# T-track table or bench dogs?



## SteveT (Dec 30, 2014)

I don't have a bench where I can easily clamp or secure workpieces. I will be adding a bench sometime in the future and have been debating whether to put T-tracks like some of the commercial tables, or a system of bench dogs.

Thought I'd get advice from experienced woodworkers.

Steve


----------



## JayT (May 6, 2012)

What are you going to be using the bench for?

For a workbench, dog holes and a couple holdfasts are hard to beat. Much more versatile and faster than any track accessories.

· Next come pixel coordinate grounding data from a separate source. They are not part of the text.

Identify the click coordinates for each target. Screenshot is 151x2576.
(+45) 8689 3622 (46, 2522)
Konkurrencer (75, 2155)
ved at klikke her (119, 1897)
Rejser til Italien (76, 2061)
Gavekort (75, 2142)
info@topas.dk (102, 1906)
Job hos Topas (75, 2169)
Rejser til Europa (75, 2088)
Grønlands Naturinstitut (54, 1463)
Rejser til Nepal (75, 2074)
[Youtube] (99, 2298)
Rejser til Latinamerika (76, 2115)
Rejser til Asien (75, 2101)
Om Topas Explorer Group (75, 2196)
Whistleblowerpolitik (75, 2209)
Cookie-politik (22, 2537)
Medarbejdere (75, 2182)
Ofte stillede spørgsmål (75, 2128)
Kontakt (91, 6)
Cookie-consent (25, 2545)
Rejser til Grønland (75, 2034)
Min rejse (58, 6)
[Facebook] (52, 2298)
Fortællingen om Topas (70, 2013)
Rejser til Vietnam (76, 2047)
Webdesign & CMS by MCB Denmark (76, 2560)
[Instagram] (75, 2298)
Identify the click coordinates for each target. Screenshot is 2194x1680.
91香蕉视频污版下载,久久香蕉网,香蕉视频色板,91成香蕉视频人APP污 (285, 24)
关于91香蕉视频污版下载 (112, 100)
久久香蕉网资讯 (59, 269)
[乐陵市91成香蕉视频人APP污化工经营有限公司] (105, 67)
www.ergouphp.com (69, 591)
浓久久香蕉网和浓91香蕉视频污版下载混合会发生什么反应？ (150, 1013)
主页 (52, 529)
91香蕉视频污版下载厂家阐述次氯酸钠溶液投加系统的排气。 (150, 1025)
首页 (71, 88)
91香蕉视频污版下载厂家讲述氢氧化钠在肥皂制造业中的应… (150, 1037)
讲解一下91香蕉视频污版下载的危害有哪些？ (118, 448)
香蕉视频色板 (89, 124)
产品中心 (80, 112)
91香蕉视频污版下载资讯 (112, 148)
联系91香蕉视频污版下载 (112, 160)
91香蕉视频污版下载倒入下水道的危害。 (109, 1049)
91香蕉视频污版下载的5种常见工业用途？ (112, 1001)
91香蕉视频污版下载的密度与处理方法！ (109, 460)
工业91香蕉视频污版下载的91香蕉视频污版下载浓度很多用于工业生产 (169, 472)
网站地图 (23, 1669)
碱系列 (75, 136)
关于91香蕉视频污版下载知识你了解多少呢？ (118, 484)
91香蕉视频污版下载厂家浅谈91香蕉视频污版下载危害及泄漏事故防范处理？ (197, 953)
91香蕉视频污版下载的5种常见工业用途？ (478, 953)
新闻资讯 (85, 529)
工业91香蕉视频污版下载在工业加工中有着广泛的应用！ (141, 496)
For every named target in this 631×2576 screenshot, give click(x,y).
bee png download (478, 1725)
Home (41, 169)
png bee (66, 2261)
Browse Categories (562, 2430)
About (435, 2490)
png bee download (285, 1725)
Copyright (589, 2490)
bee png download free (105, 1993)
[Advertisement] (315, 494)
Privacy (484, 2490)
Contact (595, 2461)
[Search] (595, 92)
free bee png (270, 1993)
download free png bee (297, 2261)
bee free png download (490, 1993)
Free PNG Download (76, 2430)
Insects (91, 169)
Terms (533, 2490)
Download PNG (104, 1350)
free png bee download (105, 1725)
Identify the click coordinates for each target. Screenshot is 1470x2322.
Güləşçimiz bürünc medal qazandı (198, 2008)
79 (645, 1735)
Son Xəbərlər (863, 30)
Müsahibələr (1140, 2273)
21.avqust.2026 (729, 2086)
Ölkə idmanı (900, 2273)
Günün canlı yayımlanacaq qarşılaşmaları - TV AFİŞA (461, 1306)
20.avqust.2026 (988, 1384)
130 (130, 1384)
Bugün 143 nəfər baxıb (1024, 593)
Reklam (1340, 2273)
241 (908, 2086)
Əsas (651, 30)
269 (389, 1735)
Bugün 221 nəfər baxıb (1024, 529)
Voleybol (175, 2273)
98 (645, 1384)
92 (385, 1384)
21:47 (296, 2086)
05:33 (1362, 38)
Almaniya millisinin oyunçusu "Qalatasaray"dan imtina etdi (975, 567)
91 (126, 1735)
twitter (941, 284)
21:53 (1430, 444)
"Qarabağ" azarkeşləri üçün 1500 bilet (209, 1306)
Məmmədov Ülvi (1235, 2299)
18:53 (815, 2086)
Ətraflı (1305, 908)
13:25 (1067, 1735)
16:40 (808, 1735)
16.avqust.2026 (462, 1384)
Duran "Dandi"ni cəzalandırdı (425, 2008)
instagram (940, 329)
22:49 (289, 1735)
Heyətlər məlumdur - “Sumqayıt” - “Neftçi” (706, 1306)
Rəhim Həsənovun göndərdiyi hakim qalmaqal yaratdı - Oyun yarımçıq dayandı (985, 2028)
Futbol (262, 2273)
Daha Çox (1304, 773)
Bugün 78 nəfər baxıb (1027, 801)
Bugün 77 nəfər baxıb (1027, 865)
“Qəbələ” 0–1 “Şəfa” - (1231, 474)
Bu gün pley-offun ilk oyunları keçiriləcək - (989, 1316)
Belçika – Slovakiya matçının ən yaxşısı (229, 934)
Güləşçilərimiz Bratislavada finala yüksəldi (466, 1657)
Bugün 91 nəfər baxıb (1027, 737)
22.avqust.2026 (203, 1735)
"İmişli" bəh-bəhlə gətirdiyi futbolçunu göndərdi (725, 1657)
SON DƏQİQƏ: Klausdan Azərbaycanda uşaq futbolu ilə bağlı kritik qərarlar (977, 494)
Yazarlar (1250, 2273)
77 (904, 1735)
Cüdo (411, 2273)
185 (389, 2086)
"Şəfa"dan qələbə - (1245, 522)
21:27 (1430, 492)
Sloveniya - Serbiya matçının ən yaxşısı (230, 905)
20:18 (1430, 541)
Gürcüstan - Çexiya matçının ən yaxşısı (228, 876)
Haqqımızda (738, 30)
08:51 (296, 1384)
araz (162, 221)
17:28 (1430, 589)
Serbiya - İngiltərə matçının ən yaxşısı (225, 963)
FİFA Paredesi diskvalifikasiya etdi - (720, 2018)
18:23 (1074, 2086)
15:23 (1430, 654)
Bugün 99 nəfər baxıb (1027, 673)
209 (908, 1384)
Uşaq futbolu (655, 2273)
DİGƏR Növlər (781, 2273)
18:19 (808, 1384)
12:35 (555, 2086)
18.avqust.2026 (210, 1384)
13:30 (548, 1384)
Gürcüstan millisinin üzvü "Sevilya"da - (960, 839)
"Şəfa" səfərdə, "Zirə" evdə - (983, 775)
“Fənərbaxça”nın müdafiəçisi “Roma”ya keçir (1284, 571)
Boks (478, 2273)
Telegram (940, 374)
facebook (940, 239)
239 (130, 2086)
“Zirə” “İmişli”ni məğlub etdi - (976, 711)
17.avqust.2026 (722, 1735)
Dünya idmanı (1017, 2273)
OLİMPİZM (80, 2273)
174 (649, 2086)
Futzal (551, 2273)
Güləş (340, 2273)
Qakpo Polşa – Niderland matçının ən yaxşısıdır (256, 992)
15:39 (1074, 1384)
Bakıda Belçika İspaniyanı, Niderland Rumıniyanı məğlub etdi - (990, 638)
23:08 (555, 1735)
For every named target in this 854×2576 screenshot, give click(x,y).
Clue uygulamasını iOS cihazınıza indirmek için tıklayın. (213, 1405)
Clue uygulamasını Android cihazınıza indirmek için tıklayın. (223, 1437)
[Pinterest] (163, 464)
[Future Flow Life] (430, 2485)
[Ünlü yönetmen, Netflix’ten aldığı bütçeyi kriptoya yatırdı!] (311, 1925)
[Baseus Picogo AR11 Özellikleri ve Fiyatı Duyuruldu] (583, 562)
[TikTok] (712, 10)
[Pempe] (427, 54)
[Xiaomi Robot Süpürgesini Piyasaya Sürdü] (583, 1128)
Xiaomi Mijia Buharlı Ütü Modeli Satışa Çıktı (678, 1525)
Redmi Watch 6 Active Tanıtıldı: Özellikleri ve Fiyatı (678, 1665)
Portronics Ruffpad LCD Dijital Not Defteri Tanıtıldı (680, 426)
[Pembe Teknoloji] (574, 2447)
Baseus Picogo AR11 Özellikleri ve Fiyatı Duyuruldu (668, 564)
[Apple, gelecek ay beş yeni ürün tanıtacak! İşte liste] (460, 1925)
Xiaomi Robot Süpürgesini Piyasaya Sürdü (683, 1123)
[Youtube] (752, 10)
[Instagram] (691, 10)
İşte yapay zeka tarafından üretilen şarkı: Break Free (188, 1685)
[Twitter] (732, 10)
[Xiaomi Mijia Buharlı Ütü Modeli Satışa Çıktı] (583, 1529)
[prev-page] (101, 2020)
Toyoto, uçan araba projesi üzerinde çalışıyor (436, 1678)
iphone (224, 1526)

If it's going to be primarily just an assembly bench, the T-track has the advantage of being able to set up a permanent 90 degree corner to keep things square.


----------



## Rick Dennington (Aug 27, 2009)

Yep…..You can actually have both…You just have to decide which one you want first…..I have both….I built my bench first (actually I have 5 benches), and put in dogs…...Later on I built a T track table top for doing what JayT said…..That way, if I'm gluing up smaller projects, I don't have my bench tied up….....


----------



## SteveT (Dec 30, 2014)

At the moment I just have a rolling table with a MDF top. I use it for …... everything. It was one of the first things I made. Someday I'd like to try hand planes. I don't have a place to clamp or butt a board up to if I wanted to plane. And, I noticed most benches have holes for bench dogs. I've also seen that the t tracks have accessories which seem to do what bench dogs do. I was thinking that the t tracks might be more versatile. But I have no experience with either.


----------



## bondogaposis (Dec 18, 2011)

I would say that bench dogs and holdfasts are much more versatile. You can only apply so much pressure to T-track before it will distort or lift and the location is fixed once you install them. Holes for dogs or holdfasts can drilled on the fly for special situations very easily.


----------